I'm really feeling it!

Hello all! Last time (which was two weeks ago; I really need to cover shorter games), I replayed Castlevania 64 and was surprised by how well it held up.

This week brings us the long, sweeping epic Lost Odyssey, a game I always like talking about.


Lost Odyssey is a JRPG (and oddly, an Xbox 360 exclusive) from Mistwalker and Feelplus. It’s designed by Hironobu Sakaguchi, who created a small, niche series called Final Fantasy. I’m told it’s popular. Anyway, Lost Odyssey tells a mostly traditional JRPG story in a mostly traditional JRPG world. As Kaim, an immortal soldier with memory loss, you travel a sort of magic/Industrial Revolution type world, gather party members (including other immortals who have lost their memories) and try to stop the Big Bad Guy. The plot unfolds slowly and somewhat indirectly at times; more on that later.

Gameplay, too, is highly traditional; it’s a turn-based system with a small degree of reflexes needed. Battles are random, and you’re allowed to bring five party members total with you, spread out in front and back rows. There are “mortal” and “immortal” characters; mortals traditionally level up, while immortals, who can’t actually “die” in battle (they’ll revive after a couple turns), don’t level normally, but instead must learn skills by linking to mortal party members. You can also learn skills via equippable accessories. If all this sounds confusing, that’s because it is; there’s a lot of information in the game to absorb. Of note is the Aim Ring, which is where you need the aforementioned reflexes. Equipping a ring means that in battle, as you attack, you need to hold the trigger button until two rings on screen converge, to maximize the effect of that attack.

The Aim Ring system in action.

Having a ring that adds fire to your attacks, for example, means that you’ll cause more damage by succeeding at this quick-time event thing, basically. Yet it doesn’t affect your hit/miss chances, which is kind of annoying; line up the rings perfectly, and you still might miss. Argh.


Otherwise, Lost Odyssey’s battles are extremely classic JRPG skirmishes, not structurally unlike those you would find in Final Fantasys 1-10. Not surprising, given the game’s creator, who also designed the Xbox 360 exclusive Blue Dragon, another good but firmly traditional JRPG. Combined with the exploration, Lost Odyssey can seem somewhat paint-by-numbers, and even underwhelming, at first glance.

Yet like almost every game worth talking about, Lost Odyssey needs to be played to be understood. For me, it’s not about the battles, which are somewhat slow and often tedious. It’s not about the exploration, which is somewhat limited in the style of Final Fantasy X. Hell, even the basic plot is thoroughly conventional.

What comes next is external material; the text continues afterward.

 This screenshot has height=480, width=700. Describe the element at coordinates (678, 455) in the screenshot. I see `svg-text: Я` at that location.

The environments are lovely.

I thought a lot about what I wanted to actually say about Lost Odyssey during my replay over the past two weeks. And I keep coming back to the quiet moments in between the “louder” ones. Tropes abound in the story, yet the best parts often happen between villainous soliloquies and your amnesiac party trying to remember their tortured pasts. There’s an entire section of your menu screen, called “A Thousand Years of Dreams,” that chronicles unlocked bits of the millennium that the immortal characters have lived through. And, like...look, just watch one:


They’re amazingly written, and arguably contain better writing and emotion than the game itself. And there’s quite a few to find, expanding the lore of the game to the point where they become the main attraction. To me, they’re mandatory. I mean, insisting on reading every single one could be partly why this week’s playthrough was delayed (though the arduous battles hardly helped).

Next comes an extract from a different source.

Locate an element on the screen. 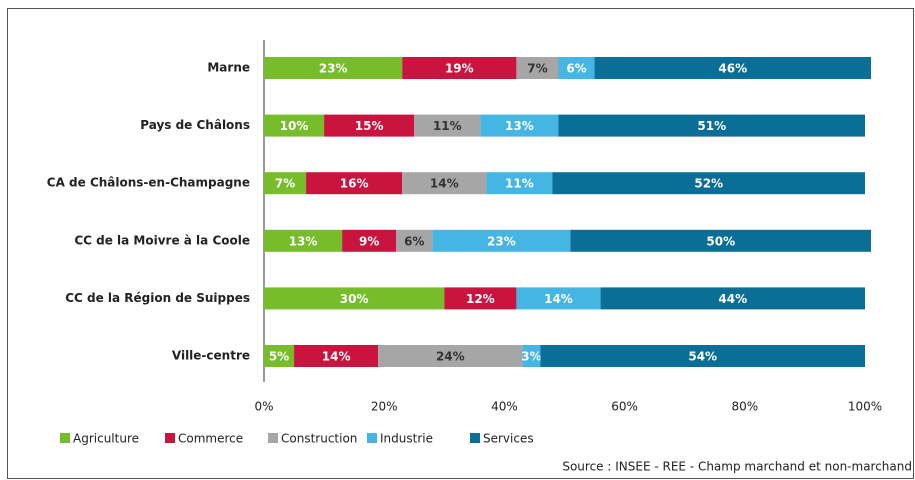 The width and height of the screenshot is (915, 480). data-label: 46% is located at coordinates (732, 69).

And while a lot of the emotional story beats are tropey, that doesn’t make them any less emotional, thanks to some fantastic voice acting and animation. Character design is a bit iffy; most characters, for lack of a better term, look weird, with odd faces and, in the grand JRPG tradition, outfits of functionality one cannot possibly fathom. Still, though, the small, emotional moments are the ones that stand out most in my head when thinking about Lost Odyssey.

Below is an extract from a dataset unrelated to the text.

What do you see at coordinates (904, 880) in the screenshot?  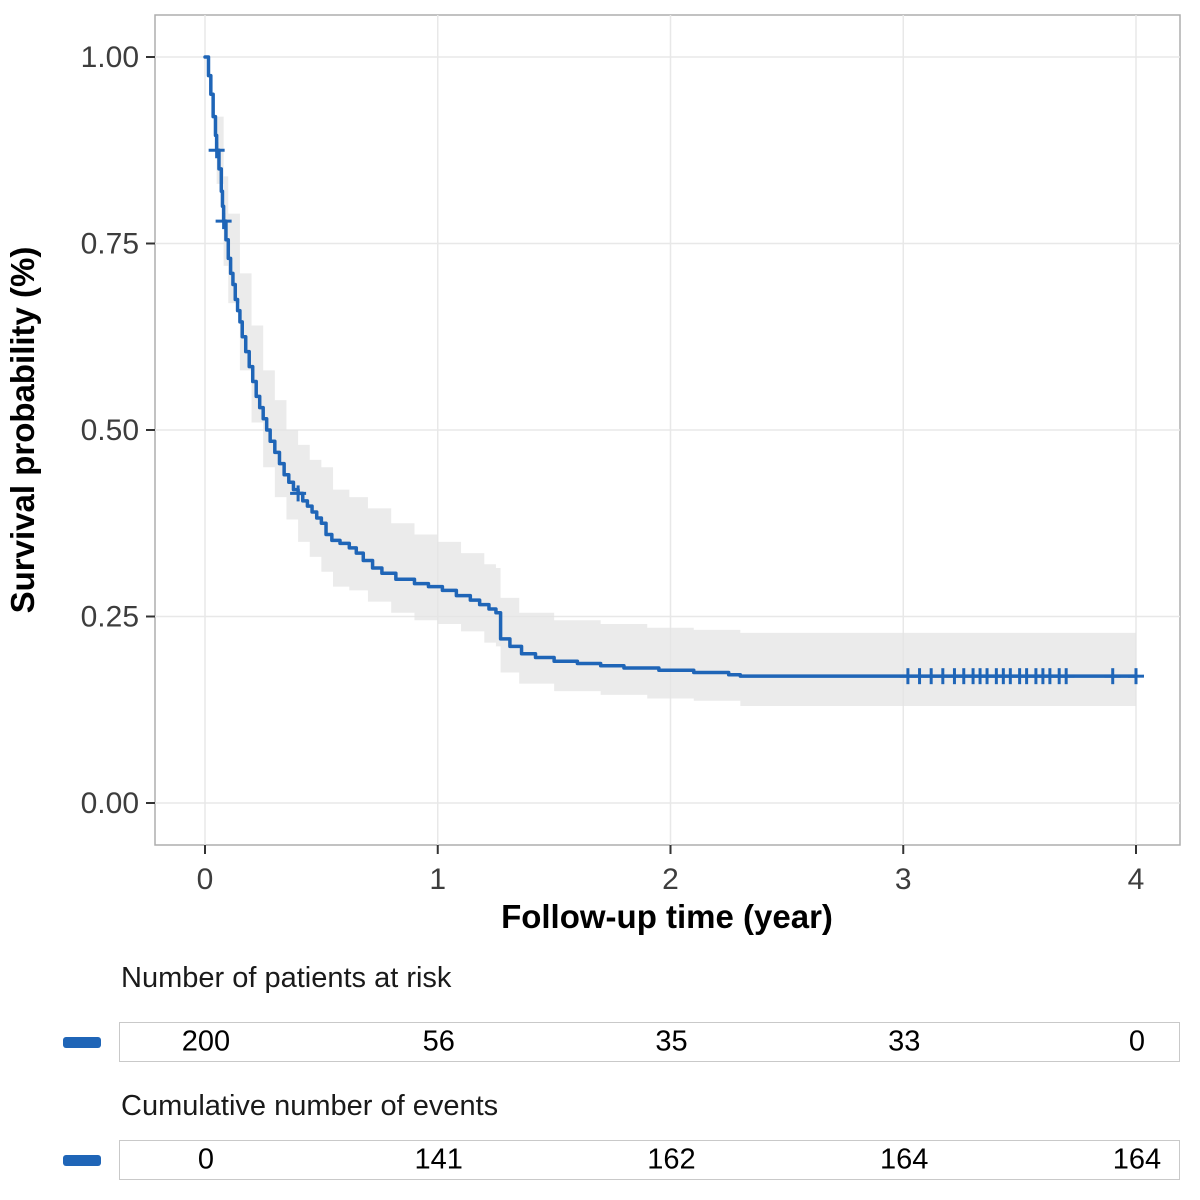 I see `x-tick-label: 3` at bounding box center [904, 880].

Whether you like this game or not boils down to how you feel about said quiet moments, because they’re the entire game. It also depends on how much you can stomach a slavish devotion to JRPG convention present in Lost Odyssey. But what Lost Odyssey proves most is that you don’t really know a game until you’ve sat down and played it yourself. The moments in any game reach you better when you’re immersed in it. And despite the general slog Lost Odyssey can sometimes be, it’s still worth jumping in.